One great part of the neoliberal consensus generator that is Wikipedia is watching the draft on Official Reality get sculpted in real-time.
Currently, the explanation goes a little something like
"He walked in through the front door and was immediately engaged by an officer on the scene, who did not fare well."On June 11, 2016, Pulse, a gay nightclub in Orlando, Florida, was hosting Latin Night, a weekly Saturday night event that is primarily patronized by Hispanic clientele. About 320 people were inside the club, which was serving last call drinks at the time.
Arriving at the club by van, Mateen got out and approached the building, armed with a SIG Sauer MCX semi-automatic rifle and a 9mm Glock 17 handgun. An armed security guard, who was an Orlando Police Department (OPD) officer working extra duty in full uniform, engaged Mateen, returning fire at 2:02 a.m. EDT. Mateen was able to enter the building, however, and began shooting patrons. The officer was soon joined by two additional officers who also began engaging Mateen. Mateen then retreated further into the nightclub and began to take patrons hostage.

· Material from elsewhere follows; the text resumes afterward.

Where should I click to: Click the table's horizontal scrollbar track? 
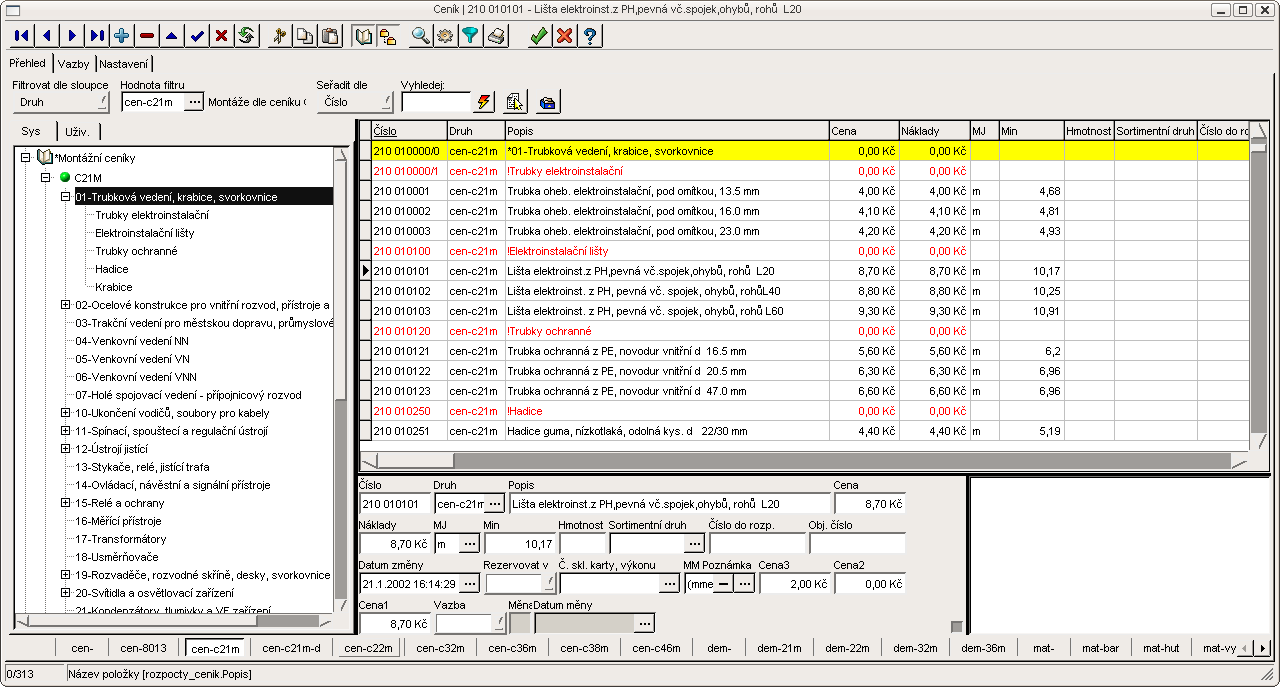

I feel compelled to point out that two other high-profile mass-murder events that left vividly bloody crime scenes
and featured dozens of survivors exiting, not crying in a Shakespearean fashion that true grief connoisseurs would expect, and not Jackson Pollack spackled in blood are
Columbine,
Bataclan and
Mumbai.
Aside from Kliebold's Kampf there, I definitely recall a lot of False Flag rhetoric after Bataclan and Mumbai, which was neither silenced, nor even affected very much, by the subsequent release of fairly horrifying crime scene photos online.